Here’s a few ideas I’ve some up with based on thinking about how I would act if I lived in Greece, or Chicago, or China. In the abstract,:

-Prefiguration. In a revolutionary situation, the struggle is final. In this sense, the struggle does not prefigure the future. The struggle is the future. The seizure of capitalist assets does not prefigure the seize of capitalist assets in a future revolution; the seizure of capitalist assets is the revolution. There is no turning back. For this reason, the struggle must create the kind of society we want to live in: non-hieararchical, non-oppressive.

-Polarization. Without the support of broad strata of the people of this planet, any alternative will be unable to expand, and will be crushed. It is necessary to polarize the world against the enemy to ensure the safety of liberated areas and enable future expansion. We should act to bring the broad masses to the side of the insurgent workers, even if this means making compromises on the public message in the media.

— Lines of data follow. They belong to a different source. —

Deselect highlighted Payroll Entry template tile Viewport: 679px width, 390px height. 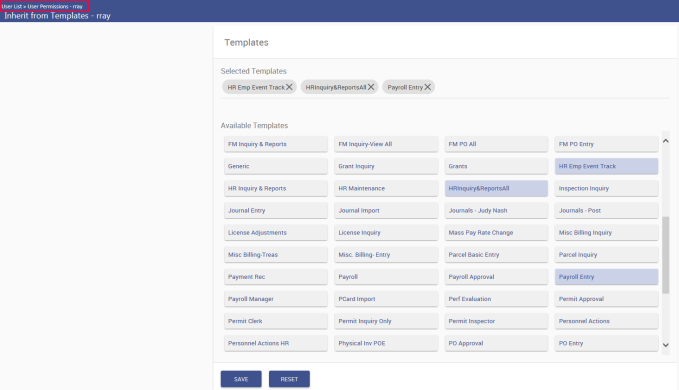tap(606, 277)
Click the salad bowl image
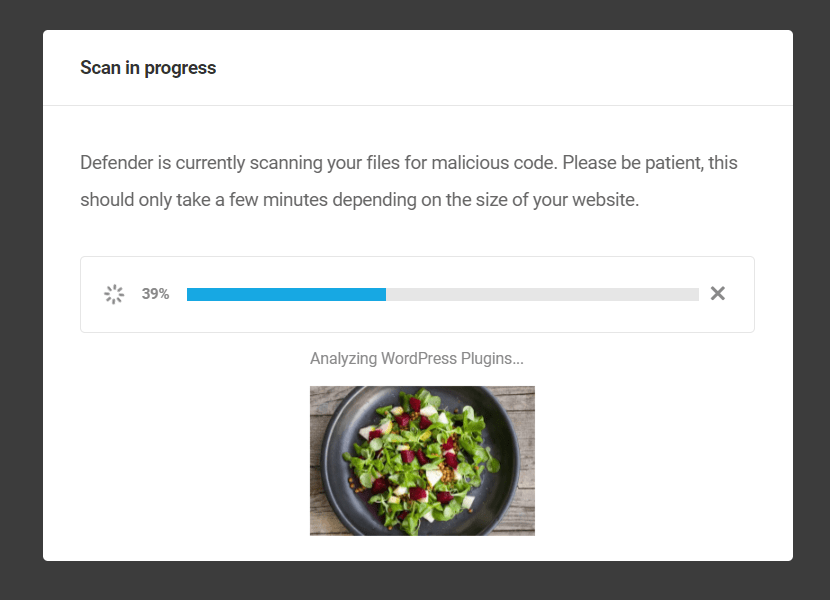The width and height of the screenshot is (830, 600). tap(422, 460)
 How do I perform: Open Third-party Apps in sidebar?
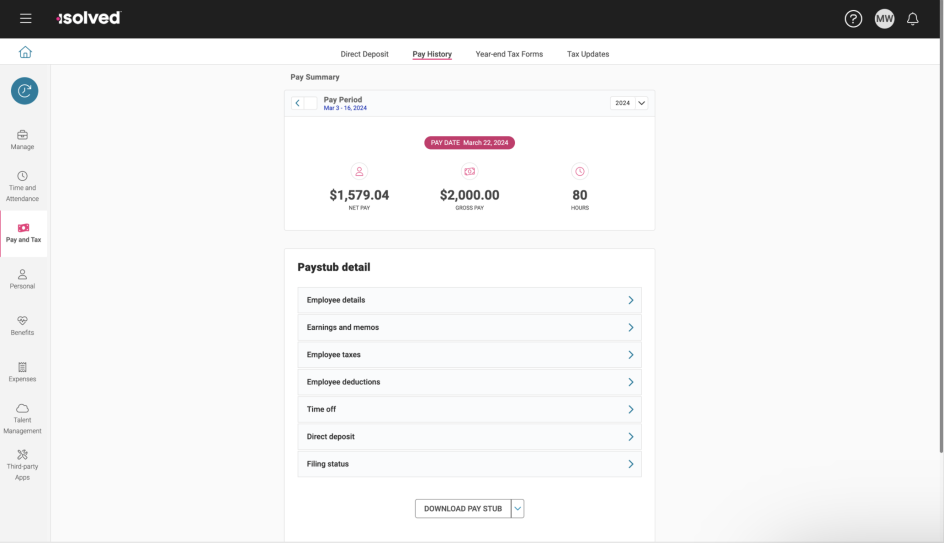coord(23,465)
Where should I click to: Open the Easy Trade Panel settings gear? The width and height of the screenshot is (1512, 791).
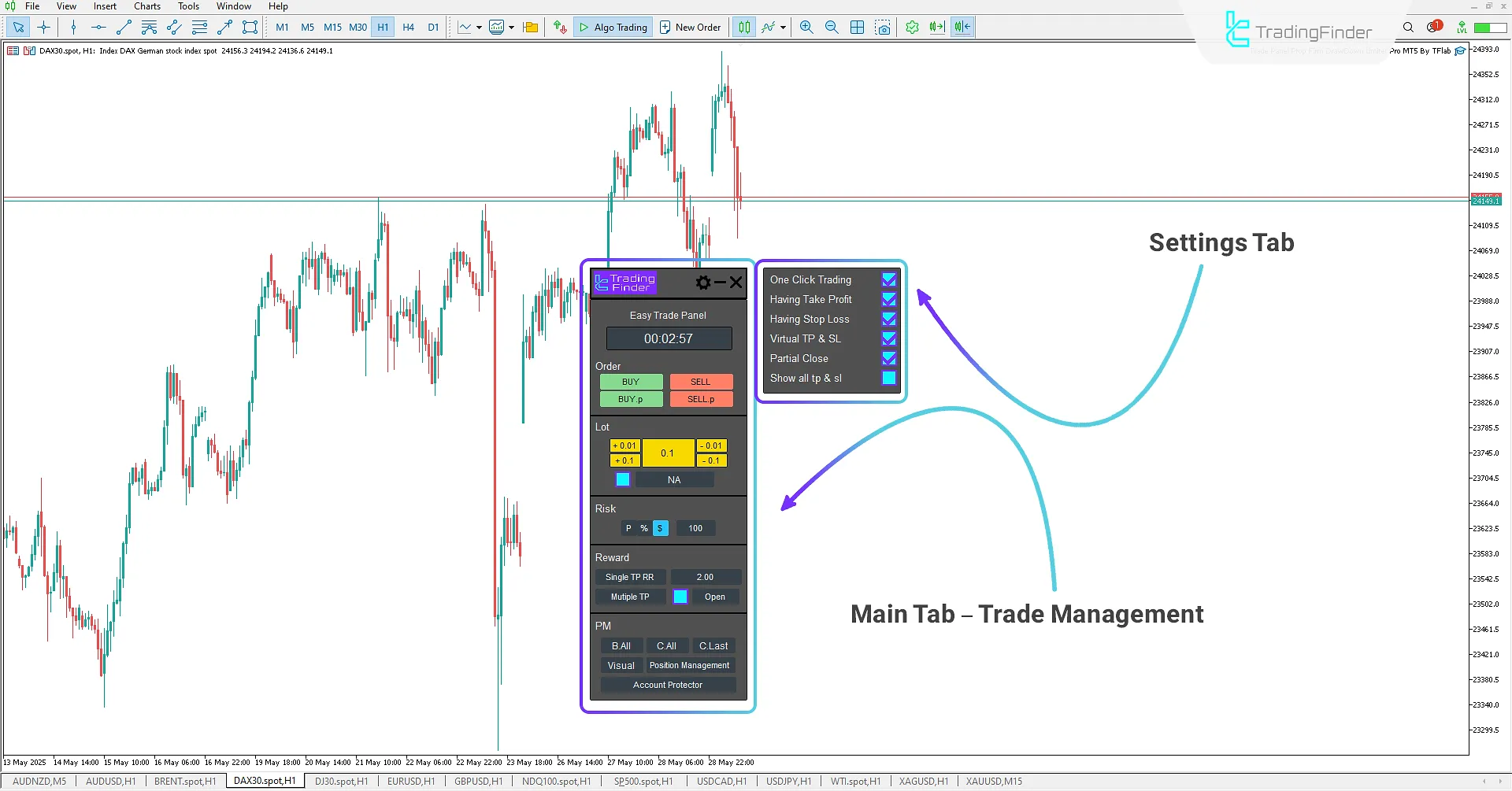click(x=702, y=283)
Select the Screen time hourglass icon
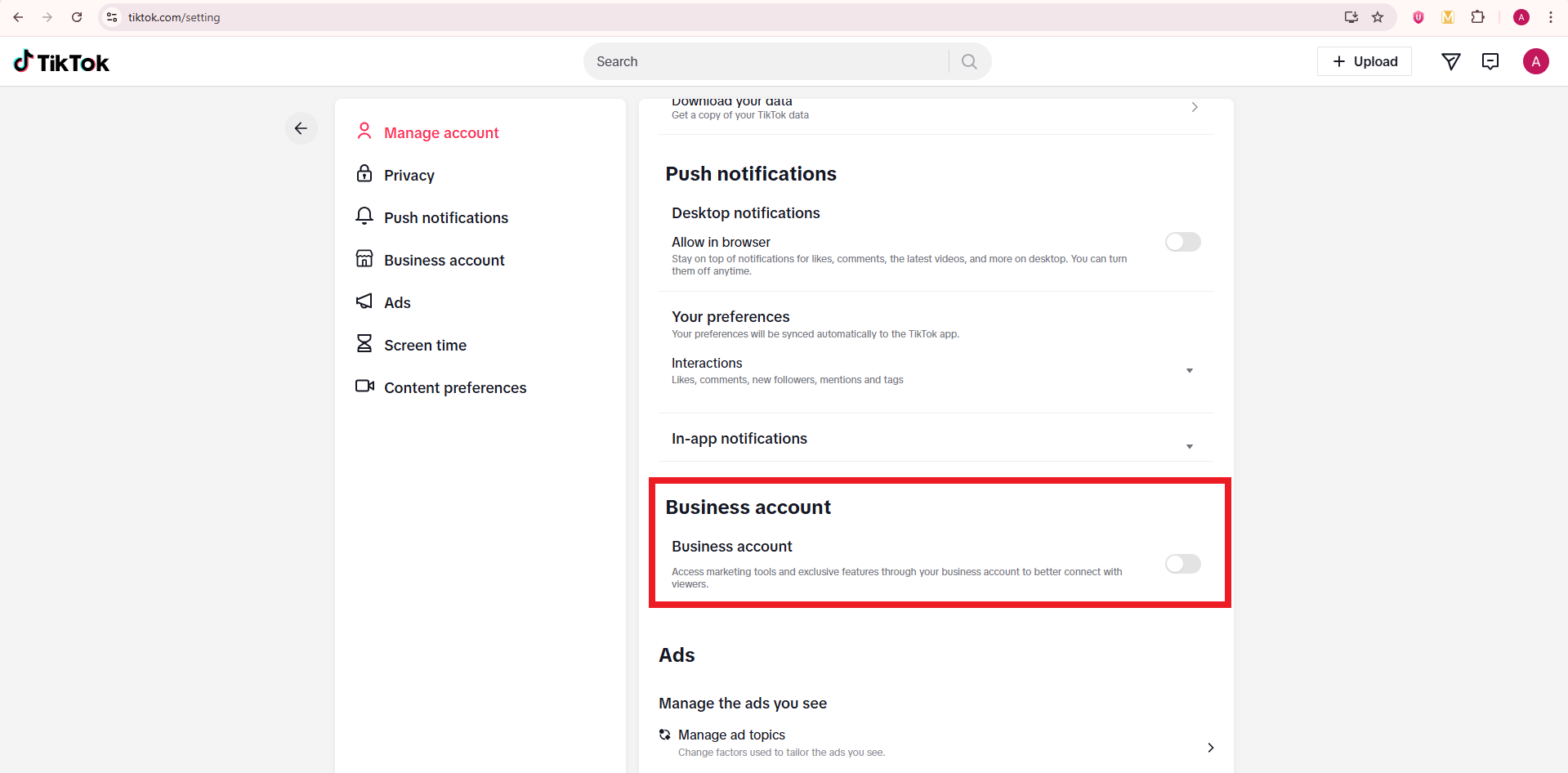Viewport: 1568px width, 773px height. tap(364, 344)
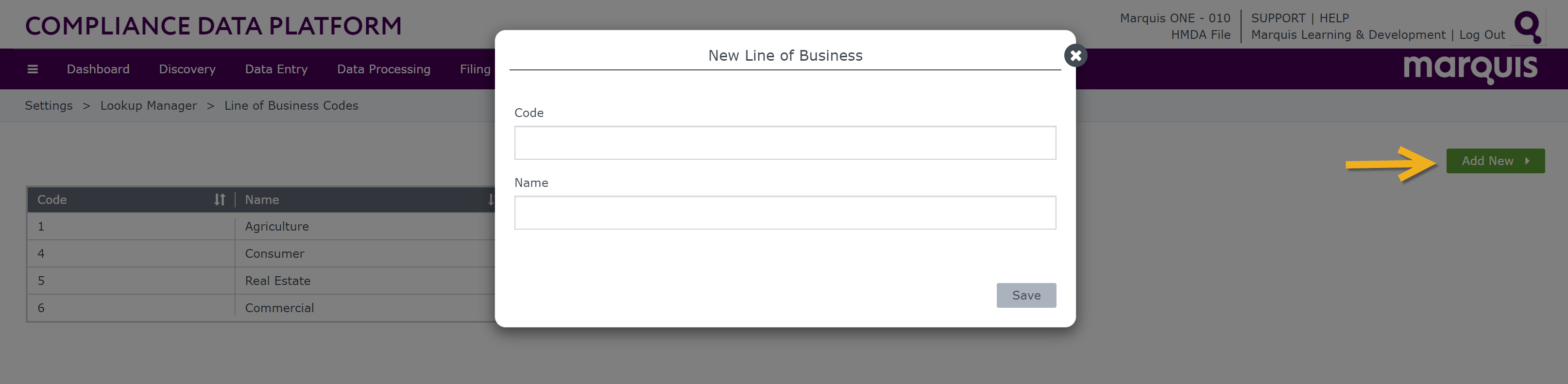Open the Filing menu item
Image resolution: width=1568 pixels, height=384 pixels.
click(x=475, y=69)
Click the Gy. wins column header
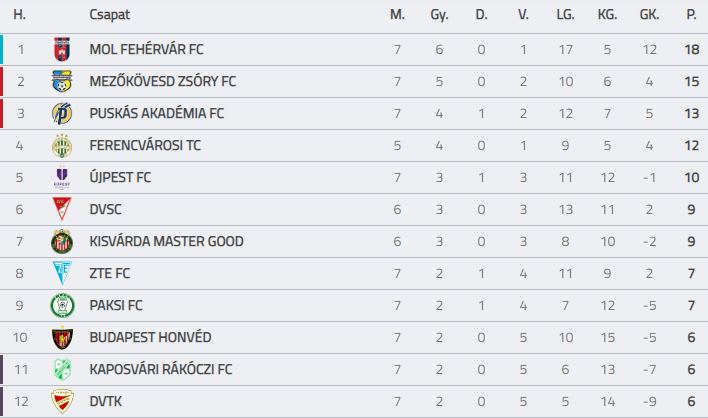 point(439,15)
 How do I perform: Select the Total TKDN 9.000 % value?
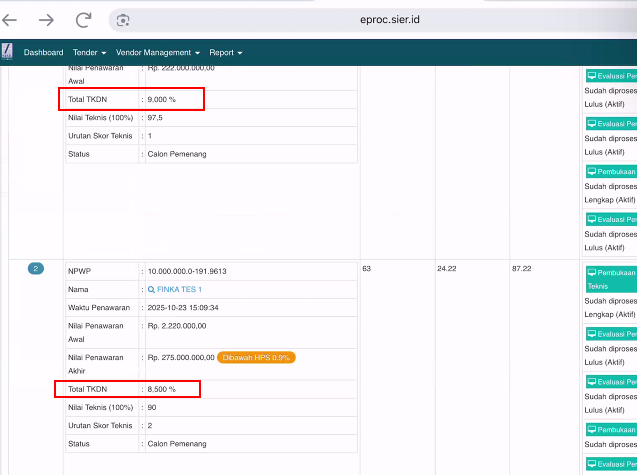pyautogui.click(x=163, y=98)
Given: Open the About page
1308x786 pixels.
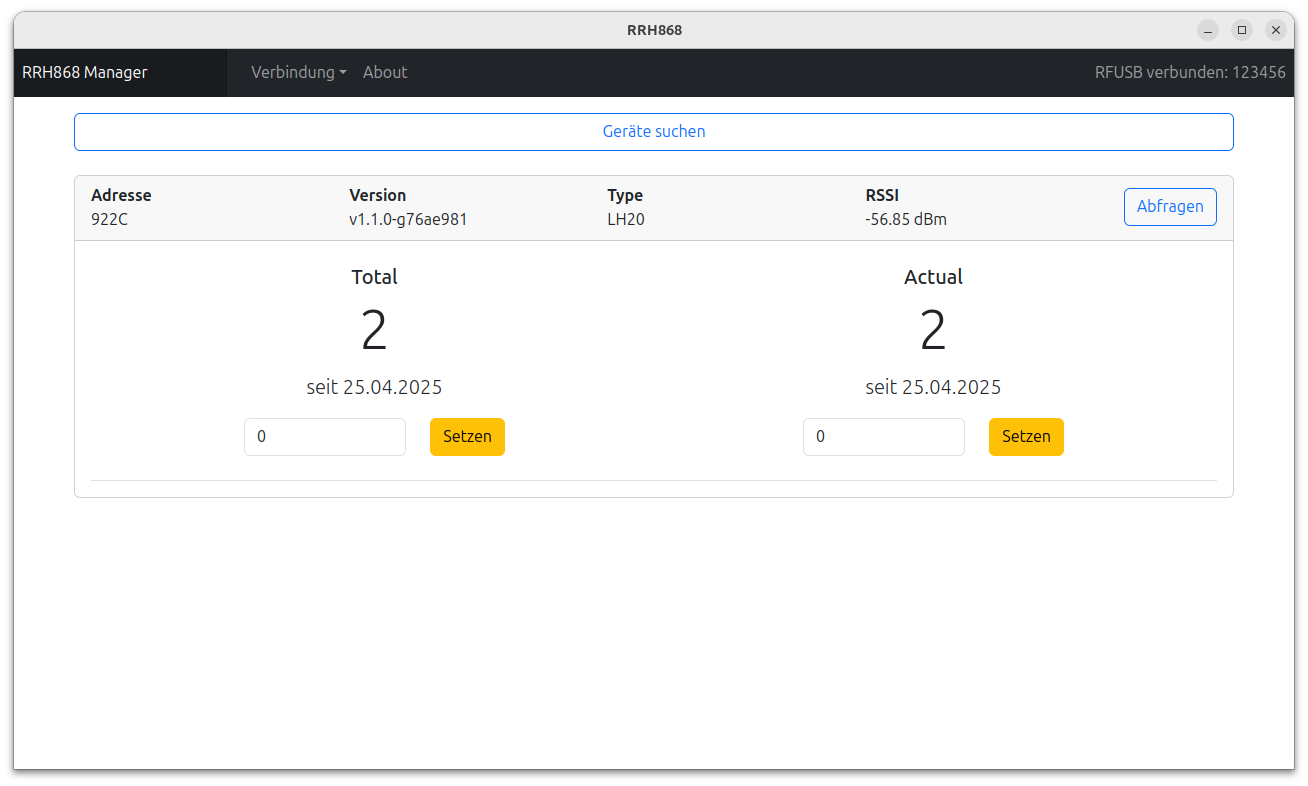Looking at the screenshot, I should coord(385,72).
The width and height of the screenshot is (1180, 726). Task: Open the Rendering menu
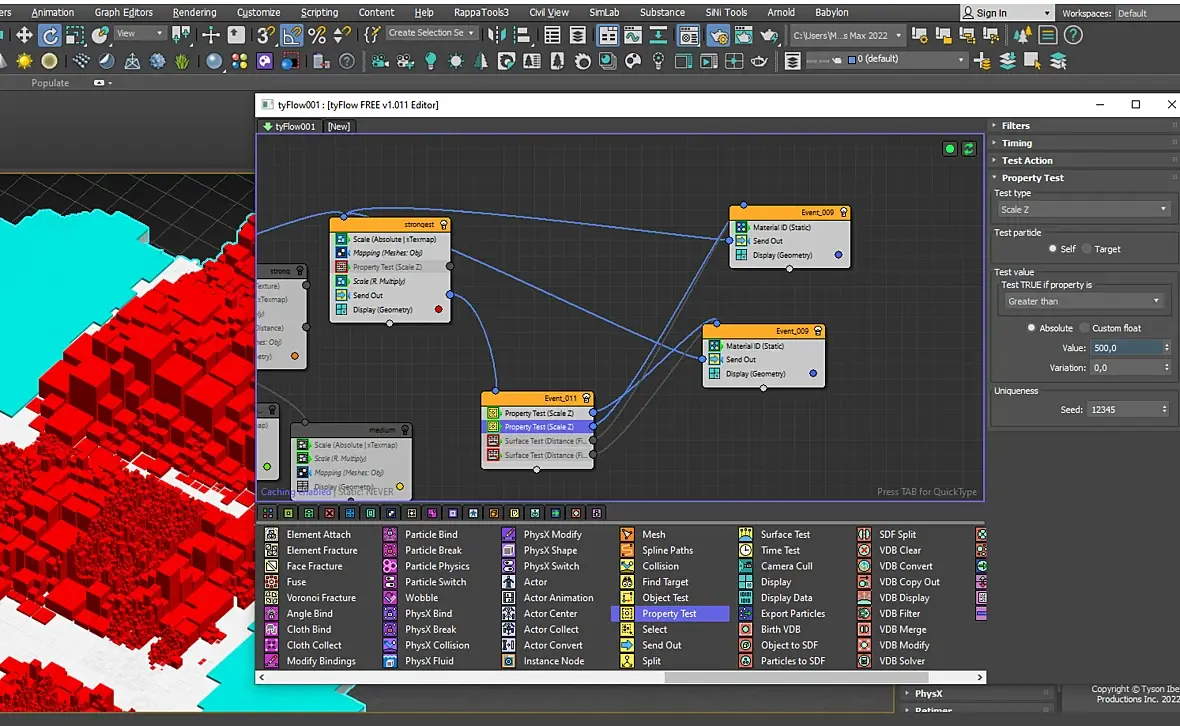pyautogui.click(x=194, y=12)
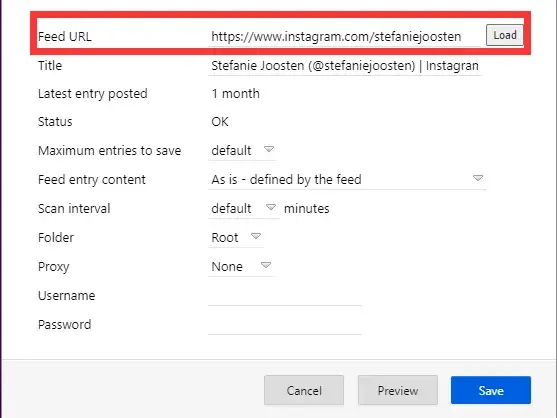
Task: Click the Preview button
Action: (398, 390)
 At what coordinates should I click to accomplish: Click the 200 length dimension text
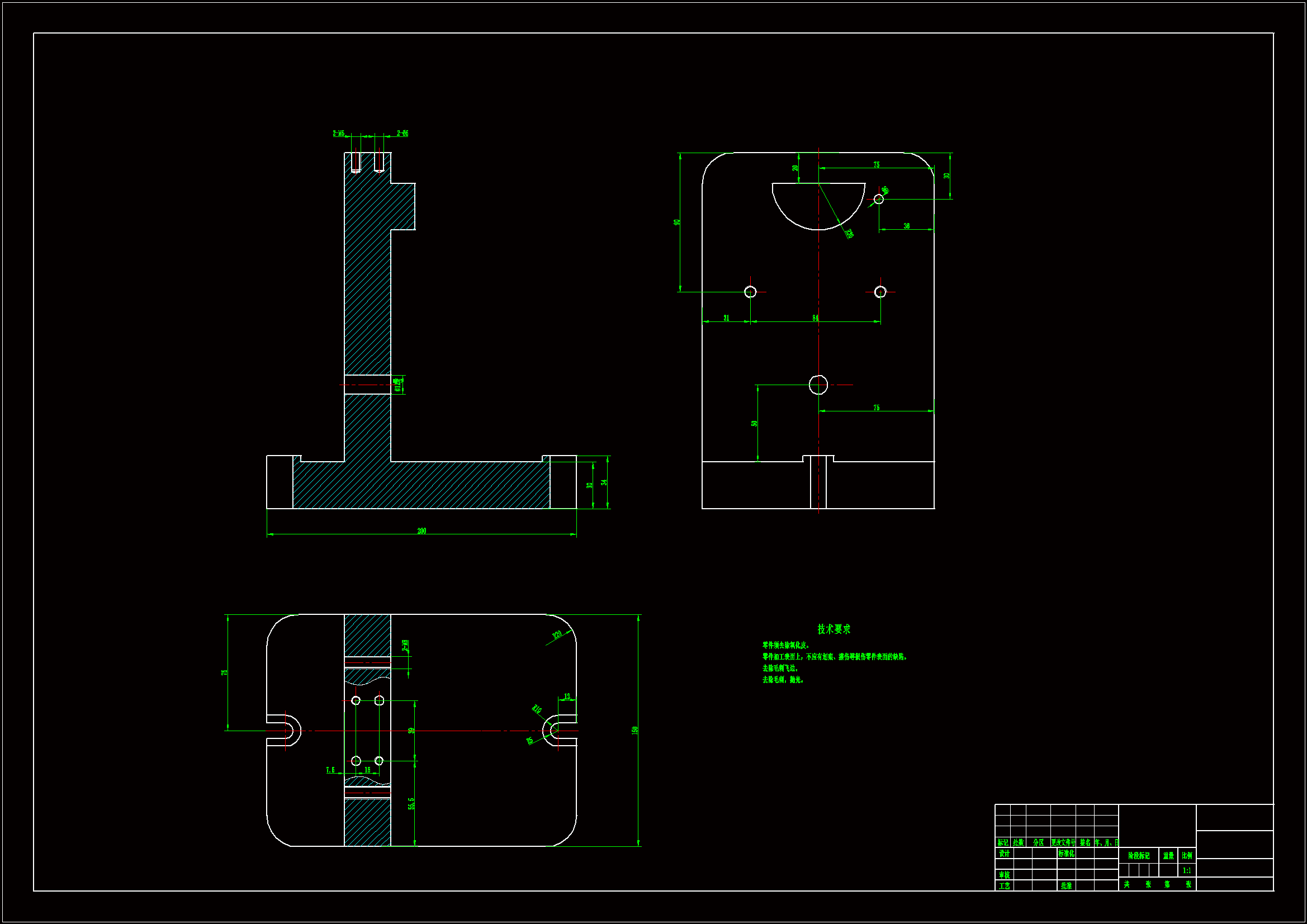pos(422,531)
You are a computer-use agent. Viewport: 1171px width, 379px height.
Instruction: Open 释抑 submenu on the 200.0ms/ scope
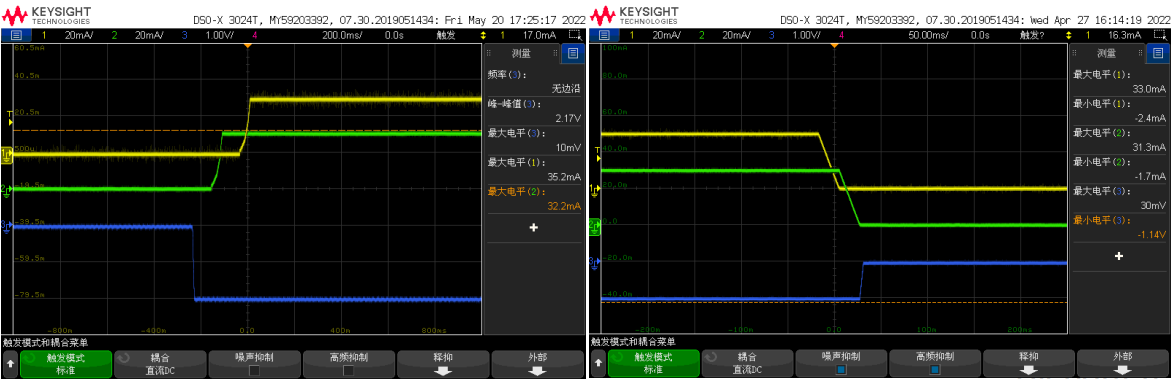click(443, 363)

-Dual Power/Reclamation. Any challenge to capital or the state must endeavor to not only hold territory or assets hostage to win demands, but actually establish a permanent base, linked to other bases in a network of counterpower. The goal should not just be to win isolated struggles, but to hold on to assets, neighborhoods, and constituencies. In the decisive moment, assets should be seized rapidly, then set into motion to create more resources to use in the war against capital. For example, media installations should be taken over permanently in order to spread news of the revolution. This will help maintain and deepen social polarization.

-Generalization. Support is not enough. If the revolution does not expand, it will collapse. The struggle must be generalized, or globalized, in order to stretch out the forces of the enemy (at minimum) or establish a sustainable counterpower culminating in revolution (at maximum). This requires global solidarity and organization.

-Defense. Polarization will only go so far. The working class must build the capacity to defend liberated areas from capitalist attack– by any means necessary. Defense organization should also be ‘prefigurative,’ in other words, democratic. The militant defense of spaces from attack will reinforce popular support for the struggle and prepare the workers forces for future battles.

-Offense. The power of the state must eventually be destroyed. We will not be able to reach certain areas through “generalization.” We will need to either invade or isolate these areas. It’s worth remembering that the capitalist class has no right to exist. Although armed struggle should not be a primary tactic in the struggle, we must build the military power of the working class to defend the revolution.

Concretely:

-Organization. We can’t wait for things to happen. We must organize locally now in order to be able to effectively support struggles as they intensify across the globe. This means building up democratic union organization in the workplace, and solidarity organization in neighborhoods as well. This will help build a revolutionary social bloc.

-the Revolutionary Social Bloc. Through organization, we need to build a social majority that is opposed to capitalism in its concrete manifestations of cutbacks and wage slavery, as well as its domination as a social form. We must polarize society against corporations specifically, and capitalism in general.

-Globalism. We must link all struggles as widely as possible geographically. Currently, there are very weak links between the Middle East, China, and the “West.” This is unfortunate, since China and the Middle East are currently central to capitalist globalization. It would make sense to make a concerted effort to build ties to workers organizations in those regions.

-Subversion. Radicals should consider careers in the military and law enforcement. We need to undermine the repressive apparatus as much as possible, and if possible, bring it to the side of the workers.

-Armed Struggle. This is a failure as a revolutionary strategy, but may have its place as a tactic of defense and offense. It would make sense to start building up armed workers organizations right now.

These are some ideas that have crossed my mind as I have watched Greece burn. The pace of change will probably quicken again over the next year. This is our time. Let’s not waste it.